─── Input data ───
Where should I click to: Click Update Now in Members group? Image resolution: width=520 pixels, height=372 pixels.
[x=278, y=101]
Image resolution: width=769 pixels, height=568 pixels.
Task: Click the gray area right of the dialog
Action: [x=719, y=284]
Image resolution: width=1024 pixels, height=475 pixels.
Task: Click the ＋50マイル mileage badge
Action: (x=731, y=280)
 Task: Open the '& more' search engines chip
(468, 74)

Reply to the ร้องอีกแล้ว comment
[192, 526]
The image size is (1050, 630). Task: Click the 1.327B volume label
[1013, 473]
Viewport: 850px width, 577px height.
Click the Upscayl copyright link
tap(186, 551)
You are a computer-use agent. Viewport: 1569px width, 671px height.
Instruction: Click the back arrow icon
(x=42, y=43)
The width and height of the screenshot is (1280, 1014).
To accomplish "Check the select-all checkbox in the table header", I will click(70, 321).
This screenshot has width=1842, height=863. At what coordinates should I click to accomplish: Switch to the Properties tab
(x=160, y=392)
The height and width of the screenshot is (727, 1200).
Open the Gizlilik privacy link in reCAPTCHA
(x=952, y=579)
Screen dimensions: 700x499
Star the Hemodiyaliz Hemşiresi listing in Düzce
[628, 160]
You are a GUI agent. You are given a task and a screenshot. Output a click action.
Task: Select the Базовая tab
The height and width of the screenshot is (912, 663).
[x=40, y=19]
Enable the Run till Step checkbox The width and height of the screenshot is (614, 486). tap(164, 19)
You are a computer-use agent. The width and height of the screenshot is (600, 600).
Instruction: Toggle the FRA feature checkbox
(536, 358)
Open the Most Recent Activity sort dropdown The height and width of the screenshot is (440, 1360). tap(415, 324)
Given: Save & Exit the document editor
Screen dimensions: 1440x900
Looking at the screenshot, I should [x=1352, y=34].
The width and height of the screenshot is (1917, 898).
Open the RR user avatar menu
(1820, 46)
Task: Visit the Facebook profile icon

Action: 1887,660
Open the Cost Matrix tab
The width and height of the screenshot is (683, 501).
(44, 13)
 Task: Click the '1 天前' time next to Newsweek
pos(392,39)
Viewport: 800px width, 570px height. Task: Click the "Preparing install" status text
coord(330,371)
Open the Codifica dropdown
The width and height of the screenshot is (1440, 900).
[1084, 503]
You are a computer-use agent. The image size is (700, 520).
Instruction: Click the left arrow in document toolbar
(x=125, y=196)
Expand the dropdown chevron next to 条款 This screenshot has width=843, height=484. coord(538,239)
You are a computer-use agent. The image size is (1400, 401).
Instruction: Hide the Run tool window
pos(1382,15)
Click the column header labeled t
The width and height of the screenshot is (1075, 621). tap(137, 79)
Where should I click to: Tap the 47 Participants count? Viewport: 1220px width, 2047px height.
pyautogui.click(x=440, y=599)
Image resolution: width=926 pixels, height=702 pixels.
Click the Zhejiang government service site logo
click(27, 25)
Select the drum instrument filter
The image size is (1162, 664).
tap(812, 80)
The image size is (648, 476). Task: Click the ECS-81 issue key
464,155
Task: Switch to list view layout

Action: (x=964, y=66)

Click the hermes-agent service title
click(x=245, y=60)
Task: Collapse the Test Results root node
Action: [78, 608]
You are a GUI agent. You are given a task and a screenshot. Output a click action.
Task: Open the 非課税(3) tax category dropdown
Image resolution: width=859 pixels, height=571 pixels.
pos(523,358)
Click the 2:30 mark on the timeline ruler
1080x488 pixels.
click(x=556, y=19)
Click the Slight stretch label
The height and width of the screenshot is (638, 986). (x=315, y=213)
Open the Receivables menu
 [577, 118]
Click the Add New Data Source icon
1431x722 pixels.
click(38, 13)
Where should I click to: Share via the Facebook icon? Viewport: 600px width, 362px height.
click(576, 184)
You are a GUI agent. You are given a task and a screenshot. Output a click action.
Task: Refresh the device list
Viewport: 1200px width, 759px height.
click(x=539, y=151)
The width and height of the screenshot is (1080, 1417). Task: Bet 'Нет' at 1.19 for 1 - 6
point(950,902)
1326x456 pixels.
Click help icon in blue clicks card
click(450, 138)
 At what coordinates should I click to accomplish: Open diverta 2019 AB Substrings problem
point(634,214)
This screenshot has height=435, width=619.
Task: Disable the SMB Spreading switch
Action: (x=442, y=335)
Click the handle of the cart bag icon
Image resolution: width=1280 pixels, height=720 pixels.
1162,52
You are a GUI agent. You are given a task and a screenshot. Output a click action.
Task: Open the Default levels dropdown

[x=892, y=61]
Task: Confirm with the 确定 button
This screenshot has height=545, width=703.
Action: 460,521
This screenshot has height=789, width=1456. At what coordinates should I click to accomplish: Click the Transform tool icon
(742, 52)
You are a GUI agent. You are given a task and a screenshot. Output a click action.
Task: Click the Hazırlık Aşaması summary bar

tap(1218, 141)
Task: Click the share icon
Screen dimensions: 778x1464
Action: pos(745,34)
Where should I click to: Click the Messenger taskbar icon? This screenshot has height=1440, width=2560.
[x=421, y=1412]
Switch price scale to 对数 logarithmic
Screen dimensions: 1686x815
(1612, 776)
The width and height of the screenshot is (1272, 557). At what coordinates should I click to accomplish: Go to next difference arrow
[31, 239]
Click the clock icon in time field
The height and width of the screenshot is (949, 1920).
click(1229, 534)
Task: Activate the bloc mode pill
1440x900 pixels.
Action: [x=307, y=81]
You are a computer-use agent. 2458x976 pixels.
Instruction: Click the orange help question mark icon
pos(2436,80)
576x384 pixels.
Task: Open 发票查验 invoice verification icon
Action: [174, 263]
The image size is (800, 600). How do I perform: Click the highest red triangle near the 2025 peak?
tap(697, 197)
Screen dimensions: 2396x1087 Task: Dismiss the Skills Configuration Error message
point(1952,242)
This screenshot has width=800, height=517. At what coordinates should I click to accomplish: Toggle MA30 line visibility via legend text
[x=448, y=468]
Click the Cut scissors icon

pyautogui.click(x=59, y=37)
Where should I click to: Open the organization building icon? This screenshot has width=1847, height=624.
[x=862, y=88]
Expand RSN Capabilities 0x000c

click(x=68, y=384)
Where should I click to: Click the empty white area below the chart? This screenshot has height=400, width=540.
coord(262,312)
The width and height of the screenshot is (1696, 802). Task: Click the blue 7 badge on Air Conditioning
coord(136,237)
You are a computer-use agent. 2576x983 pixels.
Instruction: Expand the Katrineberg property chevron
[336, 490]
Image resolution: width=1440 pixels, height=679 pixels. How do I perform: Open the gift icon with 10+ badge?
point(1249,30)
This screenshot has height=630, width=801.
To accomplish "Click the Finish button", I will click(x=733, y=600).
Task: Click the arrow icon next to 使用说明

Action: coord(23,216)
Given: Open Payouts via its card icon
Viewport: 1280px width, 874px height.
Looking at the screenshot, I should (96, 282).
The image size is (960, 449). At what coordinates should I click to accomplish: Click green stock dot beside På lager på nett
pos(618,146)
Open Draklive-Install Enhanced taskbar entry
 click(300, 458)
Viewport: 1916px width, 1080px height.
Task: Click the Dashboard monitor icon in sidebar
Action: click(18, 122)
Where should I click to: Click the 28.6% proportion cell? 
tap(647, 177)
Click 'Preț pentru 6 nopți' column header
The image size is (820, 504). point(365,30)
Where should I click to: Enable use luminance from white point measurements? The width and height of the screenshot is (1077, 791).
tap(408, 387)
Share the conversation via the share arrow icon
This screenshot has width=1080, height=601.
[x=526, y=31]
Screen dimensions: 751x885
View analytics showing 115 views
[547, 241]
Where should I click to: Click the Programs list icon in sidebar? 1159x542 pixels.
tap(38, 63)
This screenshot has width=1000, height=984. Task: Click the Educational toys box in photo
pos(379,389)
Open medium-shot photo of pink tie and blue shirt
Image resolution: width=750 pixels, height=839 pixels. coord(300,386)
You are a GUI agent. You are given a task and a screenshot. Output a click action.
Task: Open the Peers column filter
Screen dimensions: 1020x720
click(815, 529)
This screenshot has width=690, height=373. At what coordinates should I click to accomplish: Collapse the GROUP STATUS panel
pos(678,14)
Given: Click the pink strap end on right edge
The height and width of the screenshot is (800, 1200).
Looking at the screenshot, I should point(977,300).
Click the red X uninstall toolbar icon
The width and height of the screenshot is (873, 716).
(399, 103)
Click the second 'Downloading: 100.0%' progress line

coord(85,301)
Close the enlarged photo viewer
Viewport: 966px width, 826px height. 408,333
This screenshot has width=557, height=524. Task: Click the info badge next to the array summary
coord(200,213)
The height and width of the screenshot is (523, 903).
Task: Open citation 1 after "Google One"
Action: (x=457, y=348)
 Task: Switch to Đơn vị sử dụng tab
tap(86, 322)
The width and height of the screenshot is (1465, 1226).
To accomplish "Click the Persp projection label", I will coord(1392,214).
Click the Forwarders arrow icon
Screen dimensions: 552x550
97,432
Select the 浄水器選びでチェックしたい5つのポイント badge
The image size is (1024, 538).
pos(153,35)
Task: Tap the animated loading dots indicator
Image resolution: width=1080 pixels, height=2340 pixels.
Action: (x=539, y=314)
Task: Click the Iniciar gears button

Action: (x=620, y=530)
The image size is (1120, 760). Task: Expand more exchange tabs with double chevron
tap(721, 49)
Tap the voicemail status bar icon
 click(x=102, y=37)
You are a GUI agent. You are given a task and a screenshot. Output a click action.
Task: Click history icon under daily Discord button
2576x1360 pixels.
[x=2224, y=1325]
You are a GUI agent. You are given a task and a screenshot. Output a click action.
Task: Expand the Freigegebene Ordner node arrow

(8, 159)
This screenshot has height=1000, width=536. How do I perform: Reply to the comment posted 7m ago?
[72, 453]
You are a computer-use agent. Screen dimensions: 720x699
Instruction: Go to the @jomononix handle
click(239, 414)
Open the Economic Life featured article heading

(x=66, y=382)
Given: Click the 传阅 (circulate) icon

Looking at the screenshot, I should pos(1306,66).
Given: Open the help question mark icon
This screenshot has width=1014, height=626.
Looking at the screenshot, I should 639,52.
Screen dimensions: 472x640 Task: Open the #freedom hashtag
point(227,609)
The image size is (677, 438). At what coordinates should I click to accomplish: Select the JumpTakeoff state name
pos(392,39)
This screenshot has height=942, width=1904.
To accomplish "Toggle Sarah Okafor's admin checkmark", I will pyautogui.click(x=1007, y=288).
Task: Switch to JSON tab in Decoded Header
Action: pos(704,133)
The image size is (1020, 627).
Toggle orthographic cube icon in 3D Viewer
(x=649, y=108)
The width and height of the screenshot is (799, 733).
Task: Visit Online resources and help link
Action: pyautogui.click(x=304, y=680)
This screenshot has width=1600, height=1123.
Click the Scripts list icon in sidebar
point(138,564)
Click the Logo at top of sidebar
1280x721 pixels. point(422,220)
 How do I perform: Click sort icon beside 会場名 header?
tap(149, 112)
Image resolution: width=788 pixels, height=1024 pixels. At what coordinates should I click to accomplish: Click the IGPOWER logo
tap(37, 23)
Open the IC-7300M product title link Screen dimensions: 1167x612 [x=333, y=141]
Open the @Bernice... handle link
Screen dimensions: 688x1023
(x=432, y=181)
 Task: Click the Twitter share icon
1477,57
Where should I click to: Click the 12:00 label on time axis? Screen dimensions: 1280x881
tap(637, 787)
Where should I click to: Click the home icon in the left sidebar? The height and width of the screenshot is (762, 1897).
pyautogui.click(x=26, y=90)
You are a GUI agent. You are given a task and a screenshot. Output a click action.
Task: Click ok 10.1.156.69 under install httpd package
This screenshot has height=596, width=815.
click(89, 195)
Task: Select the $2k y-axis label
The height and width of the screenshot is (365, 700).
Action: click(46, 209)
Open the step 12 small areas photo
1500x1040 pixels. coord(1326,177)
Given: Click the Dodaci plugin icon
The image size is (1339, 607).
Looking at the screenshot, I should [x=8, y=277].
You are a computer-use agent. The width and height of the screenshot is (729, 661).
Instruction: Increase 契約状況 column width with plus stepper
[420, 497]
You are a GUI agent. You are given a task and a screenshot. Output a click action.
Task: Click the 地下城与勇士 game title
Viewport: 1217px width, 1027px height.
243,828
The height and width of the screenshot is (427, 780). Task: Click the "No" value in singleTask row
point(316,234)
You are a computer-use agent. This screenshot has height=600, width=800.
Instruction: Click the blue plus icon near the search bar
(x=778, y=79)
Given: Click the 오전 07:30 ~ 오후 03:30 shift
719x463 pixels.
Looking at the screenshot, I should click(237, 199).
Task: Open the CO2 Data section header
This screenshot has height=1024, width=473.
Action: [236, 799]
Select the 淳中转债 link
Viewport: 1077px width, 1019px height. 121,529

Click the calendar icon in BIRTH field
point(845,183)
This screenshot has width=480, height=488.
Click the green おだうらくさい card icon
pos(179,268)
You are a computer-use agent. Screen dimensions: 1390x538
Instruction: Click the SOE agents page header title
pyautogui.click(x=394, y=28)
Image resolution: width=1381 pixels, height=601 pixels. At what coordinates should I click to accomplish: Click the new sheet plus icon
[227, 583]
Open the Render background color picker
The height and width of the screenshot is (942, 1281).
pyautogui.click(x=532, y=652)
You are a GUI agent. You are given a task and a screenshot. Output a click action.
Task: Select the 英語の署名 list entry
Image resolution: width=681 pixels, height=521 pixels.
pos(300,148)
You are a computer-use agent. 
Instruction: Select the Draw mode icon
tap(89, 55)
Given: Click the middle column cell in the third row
───
**What this task involves**
Starting at the line above that contains "Where should I click to: Tap", repeat each line exactly up to and including the line that contains "Select the drum instrument filter", and stop there.

**Exercise response**
Where should I click to: Tap the 47 Participants count? Viewport: 1220px width, 2047px height.
pyautogui.click(x=440, y=599)
Image resolution: width=926 pixels, height=702 pixels.
Click the Zhejiang government service site logo
click(27, 25)
Select the drum instrument filter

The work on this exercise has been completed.